[Stored dataset items]
***

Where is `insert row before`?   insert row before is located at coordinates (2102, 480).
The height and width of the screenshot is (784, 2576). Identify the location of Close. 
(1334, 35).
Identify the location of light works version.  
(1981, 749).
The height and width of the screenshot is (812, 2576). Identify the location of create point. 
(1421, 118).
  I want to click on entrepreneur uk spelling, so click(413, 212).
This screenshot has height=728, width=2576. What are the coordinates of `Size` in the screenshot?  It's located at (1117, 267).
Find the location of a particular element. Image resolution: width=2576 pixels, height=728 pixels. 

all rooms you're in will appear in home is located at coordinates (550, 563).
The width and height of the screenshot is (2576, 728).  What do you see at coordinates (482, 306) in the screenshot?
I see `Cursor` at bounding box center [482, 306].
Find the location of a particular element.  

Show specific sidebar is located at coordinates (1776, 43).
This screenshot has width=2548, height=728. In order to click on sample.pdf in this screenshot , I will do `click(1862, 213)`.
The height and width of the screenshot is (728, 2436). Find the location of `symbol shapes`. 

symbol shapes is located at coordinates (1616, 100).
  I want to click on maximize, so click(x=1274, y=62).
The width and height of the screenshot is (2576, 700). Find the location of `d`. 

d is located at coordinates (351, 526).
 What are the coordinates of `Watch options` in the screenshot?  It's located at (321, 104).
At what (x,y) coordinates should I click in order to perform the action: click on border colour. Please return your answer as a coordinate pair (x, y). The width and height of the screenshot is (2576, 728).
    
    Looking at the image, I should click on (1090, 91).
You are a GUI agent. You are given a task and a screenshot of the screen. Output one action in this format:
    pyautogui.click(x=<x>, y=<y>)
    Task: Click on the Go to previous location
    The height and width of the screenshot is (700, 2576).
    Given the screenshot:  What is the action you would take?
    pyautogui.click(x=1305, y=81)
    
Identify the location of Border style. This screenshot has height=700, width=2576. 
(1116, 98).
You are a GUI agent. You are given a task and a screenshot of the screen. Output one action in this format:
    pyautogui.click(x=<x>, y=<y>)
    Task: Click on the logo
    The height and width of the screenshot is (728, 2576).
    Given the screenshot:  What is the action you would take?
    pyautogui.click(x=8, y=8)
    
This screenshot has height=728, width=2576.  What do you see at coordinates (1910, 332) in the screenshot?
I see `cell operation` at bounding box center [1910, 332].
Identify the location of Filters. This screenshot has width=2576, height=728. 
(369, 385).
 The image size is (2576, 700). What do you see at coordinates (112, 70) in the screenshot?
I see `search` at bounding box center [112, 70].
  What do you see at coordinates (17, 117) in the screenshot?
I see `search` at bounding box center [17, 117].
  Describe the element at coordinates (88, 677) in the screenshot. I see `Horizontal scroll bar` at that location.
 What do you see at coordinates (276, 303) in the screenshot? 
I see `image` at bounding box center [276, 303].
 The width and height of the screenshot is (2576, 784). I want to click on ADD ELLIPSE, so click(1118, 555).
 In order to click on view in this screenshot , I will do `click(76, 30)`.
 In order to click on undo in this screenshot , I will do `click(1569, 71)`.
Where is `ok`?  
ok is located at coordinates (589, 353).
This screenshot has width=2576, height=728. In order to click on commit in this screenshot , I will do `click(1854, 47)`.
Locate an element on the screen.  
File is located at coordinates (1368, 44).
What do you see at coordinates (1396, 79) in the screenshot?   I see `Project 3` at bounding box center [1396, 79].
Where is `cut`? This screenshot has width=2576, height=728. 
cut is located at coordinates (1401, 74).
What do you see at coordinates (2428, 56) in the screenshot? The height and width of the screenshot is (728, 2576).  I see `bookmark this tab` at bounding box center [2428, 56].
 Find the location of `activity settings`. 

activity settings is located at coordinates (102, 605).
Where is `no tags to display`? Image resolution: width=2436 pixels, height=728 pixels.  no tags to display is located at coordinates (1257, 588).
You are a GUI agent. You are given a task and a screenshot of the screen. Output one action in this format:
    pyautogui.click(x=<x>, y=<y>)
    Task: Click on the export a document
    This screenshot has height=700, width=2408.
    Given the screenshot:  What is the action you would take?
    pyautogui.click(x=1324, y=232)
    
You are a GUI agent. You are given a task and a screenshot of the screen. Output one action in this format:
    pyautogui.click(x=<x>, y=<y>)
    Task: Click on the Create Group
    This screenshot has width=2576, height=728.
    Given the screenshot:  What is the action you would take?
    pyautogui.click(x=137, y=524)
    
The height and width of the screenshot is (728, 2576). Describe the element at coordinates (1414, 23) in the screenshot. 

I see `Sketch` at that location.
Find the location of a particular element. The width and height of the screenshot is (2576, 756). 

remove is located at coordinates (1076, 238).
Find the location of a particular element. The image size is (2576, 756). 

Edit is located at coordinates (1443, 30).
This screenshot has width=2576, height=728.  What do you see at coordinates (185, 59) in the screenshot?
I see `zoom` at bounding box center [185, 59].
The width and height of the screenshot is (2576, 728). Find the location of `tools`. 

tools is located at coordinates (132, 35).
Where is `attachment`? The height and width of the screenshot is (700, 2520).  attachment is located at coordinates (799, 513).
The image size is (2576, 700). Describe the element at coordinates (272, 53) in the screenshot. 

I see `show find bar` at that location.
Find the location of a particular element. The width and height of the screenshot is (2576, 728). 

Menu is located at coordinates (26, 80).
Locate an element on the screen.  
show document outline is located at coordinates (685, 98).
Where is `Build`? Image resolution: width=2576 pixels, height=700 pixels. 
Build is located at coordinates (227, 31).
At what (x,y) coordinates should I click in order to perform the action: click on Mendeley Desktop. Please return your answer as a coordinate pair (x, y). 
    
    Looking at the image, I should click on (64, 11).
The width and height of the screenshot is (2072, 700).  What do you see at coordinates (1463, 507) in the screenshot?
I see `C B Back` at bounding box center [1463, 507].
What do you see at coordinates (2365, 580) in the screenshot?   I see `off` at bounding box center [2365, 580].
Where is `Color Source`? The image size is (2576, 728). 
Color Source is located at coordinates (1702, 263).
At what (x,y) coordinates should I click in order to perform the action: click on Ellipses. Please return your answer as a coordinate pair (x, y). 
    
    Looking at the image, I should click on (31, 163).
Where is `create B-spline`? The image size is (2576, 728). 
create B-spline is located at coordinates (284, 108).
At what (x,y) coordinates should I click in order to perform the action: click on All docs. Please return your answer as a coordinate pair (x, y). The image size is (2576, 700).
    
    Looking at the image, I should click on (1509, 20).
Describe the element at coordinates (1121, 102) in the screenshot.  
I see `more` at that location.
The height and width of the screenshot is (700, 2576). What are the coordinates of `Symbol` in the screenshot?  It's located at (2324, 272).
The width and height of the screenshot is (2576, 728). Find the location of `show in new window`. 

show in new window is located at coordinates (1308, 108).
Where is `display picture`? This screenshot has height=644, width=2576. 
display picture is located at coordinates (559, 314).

***

Task prompt =>
Reproduce every line of the data above verbatim, in the same order.

Response below =>
Where is `insert row before`?   insert row before is located at coordinates (2102, 480).
The height and width of the screenshot is (784, 2576). Identify the location of Close. 
(1334, 35).
Identify the location of light works version.  
(1981, 749).
The height and width of the screenshot is (812, 2576). Identify the location of create point. 
(1421, 118).
  I want to click on entrepreneur uk spelling, so click(413, 212).
This screenshot has height=728, width=2576. What are the coordinates of `Size` in the screenshot?  It's located at (1117, 267).
Find the location of a particular element. Image resolution: width=2576 pixels, height=728 pixels. 

all rooms you're in will appear in home is located at coordinates (550, 563).
The width and height of the screenshot is (2576, 728).  What do you see at coordinates (482, 306) in the screenshot?
I see `Cursor` at bounding box center [482, 306].
Find the location of a particular element.  

Show specific sidebar is located at coordinates (1776, 43).
This screenshot has width=2548, height=728. In order to click on sample.pdf in this screenshot , I will do `click(1862, 213)`.
The height and width of the screenshot is (728, 2436). Find the location of `symbol shapes`. 

symbol shapes is located at coordinates (1616, 100).
  I want to click on maximize, so click(x=1274, y=62).
The width and height of the screenshot is (2576, 700). Find the location of `d`. 

d is located at coordinates (351, 526).
 What are the coordinates of `Watch options` in the screenshot?  It's located at (321, 104).
At what (x,y) coordinates should I click in order to perform the action: click on border colour. Please return your answer as a coordinate pair (x, y). The width and height of the screenshot is (2576, 728).
    
    Looking at the image, I should click on (1090, 91).
You are a GUI agent. You are given a task and a screenshot of the screen. Output one action in this format:
    pyautogui.click(x=<x>, y=<y>)
    Task: Click on the Go to previous location
    The height and width of the screenshot is (700, 2576).
    Given the screenshot:  What is the action you would take?
    pyautogui.click(x=1305, y=81)
    
Identify the location of Border style. This screenshot has height=700, width=2576. 
(1116, 98).
You are a GUI agent. You are given a task and a screenshot of the screen. Output one action in this format:
    pyautogui.click(x=<x>, y=<y>)
    Task: Click on the logo
    The height and width of the screenshot is (728, 2576).
    Given the screenshot:  What is the action you would take?
    pyautogui.click(x=8, y=8)
    
This screenshot has height=728, width=2576.  What do you see at coordinates (1910, 332) in the screenshot?
I see `cell operation` at bounding box center [1910, 332].
Identify the location of Filters. This screenshot has width=2576, height=728. 
(369, 385).
 The image size is (2576, 700). What do you see at coordinates (112, 70) in the screenshot?
I see `search` at bounding box center [112, 70].
  What do you see at coordinates (17, 117) in the screenshot?
I see `search` at bounding box center [17, 117].
  Describe the element at coordinates (88, 677) in the screenshot. I see `Horizontal scroll bar` at that location.
 What do you see at coordinates (276, 303) in the screenshot? 
I see `image` at bounding box center [276, 303].
 The width and height of the screenshot is (2576, 784). I want to click on ADD ELLIPSE, so click(1118, 555).
 In order to click on view in this screenshot , I will do `click(76, 30)`.
 In order to click on undo in this screenshot , I will do `click(1569, 71)`.
Where is `ok`?  
ok is located at coordinates (589, 353).
This screenshot has width=2576, height=728. In order to click on commit in this screenshot , I will do `click(1854, 47)`.
Locate an element on the screen.  
File is located at coordinates (1368, 44).
What do you see at coordinates (1396, 79) in the screenshot?   I see `Project 3` at bounding box center [1396, 79].
Where is `cut`? This screenshot has width=2576, height=728. 
cut is located at coordinates (1401, 74).
What do you see at coordinates (2428, 56) in the screenshot? The height and width of the screenshot is (728, 2576).  I see `bookmark this tab` at bounding box center [2428, 56].
 Find the location of `activity settings`. 

activity settings is located at coordinates (102, 605).
Where is `no tags to display`? Image resolution: width=2436 pixels, height=728 pixels.  no tags to display is located at coordinates (1257, 588).
You are a GUI agent. You are given a task and a screenshot of the screen. Output one action in this format:
    pyautogui.click(x=<x>, y=<y>)
    Task: Click on the export a document
    This screenshot has height=700, width=2408.
    Given the screenshot:  What is the action you would take?
    pyautogui.click(x=1324, y=232)
    
You are a GUI agent. You are given a task and a screenshot of the screen. Output one action in this format:
    pyautogui.click(x=<x>, y=<y>)
    Task: Click on the Create Group
    This screenshot has width=2576, height=728.
    Given the screenshot:  What is the action you would take?
    pyautogui.click(x=137, y=524)
    
The height and width of the screenshot is (728, 2576). Describe the element at coordinates (1414, 23) in the screenshot. 

I see `Sketch` at that location.
Find the location of a particular element. The width and height of the screenshot is (2576, 756). 

remove is located at coordinates (1076, 238).
Find the location of a particular element. The image size is (2576, 756). 

Edit is located at coordinates (1443, 30).
This screenshot has width=2576, height=728.  What do you see at coordinates (185, 59) in the screenshot?
I see `zoom` at bounding box center [185, 59].
The width and height of the screenshot is (2576, 728). Find the location of `tools`. 

tools is located at coordinates (132, 35).
Where is `attachment`? The height and width of the screenshot is (700, 2520).  attachment is located at coordinates (799, 513).
The image size is (2576, 700). Describe the element at coordinates (272, 53) in the screenshot. 

I see `show find bar` at that location.
Find the location of a particular element. The width and height of the screenshot is (2576, 728). 

Menu is located at coordinates (26, 80).
Locate an element on the screen.  
show document outline is located at coordinates (685, 98).
Where is `Build`? Image resolution: width=2576 pixels, height=700 pixels. 
Build is located at coordinates (227, 31).
At what (x,y) coordinates should I click in order to perform the action: click on Mendeley Desktop. Please return your answer as a coordinate pair (x, y). 
    
    Looking at the image, I should click on (64, 11).
The width and height of the screenshot is (2072, 700).  What do you see at coordinates (1463, 507) in the screenshot?
I see `C B Back` at bounding box center [1463, 507].
What do you see at coordinates (2365, 580) in the screenshot?   I see `off` at bounding box center [2365, 580].
Where is `Color Source`? The image size is (2576, 728). 
Color Source is located at coordinates (1702, 263).
At what (x,y) coordinates should I click in order to perform the action: click on Ellipses. Please return your answer as a coordinate pair (x, y). 
    
    Looking at the image, I should click on (31, 163).
Where is `create B-spline`? The image size is (2576, 728). 
create B-spline is located at coordinates (284, 108).
At what (x,y) coordinates should I click in order to perform the action: click on All docs. Please return your answer as a coordinate pair (x, y). The image size is (2576, 700).
    
    Looking at the image, I should click on (1509, 20).
Describe the element at coordinates (1121, 102) in the screenshot.  
I see `more` at that location.
The height and width of the screenshot is (700, 2576). What are the coordinates of `Symbol` in the screenshot?  It's located at (2324, 272).
The width and height of the screenshot is (2576, 728). Find the location of `show in new window`. 

show in new window is located at coordinates (1308, 108).
Where is `display picture`? This screenshot has height=644, width=2576. 
display picture is located at coordinates (559, 314).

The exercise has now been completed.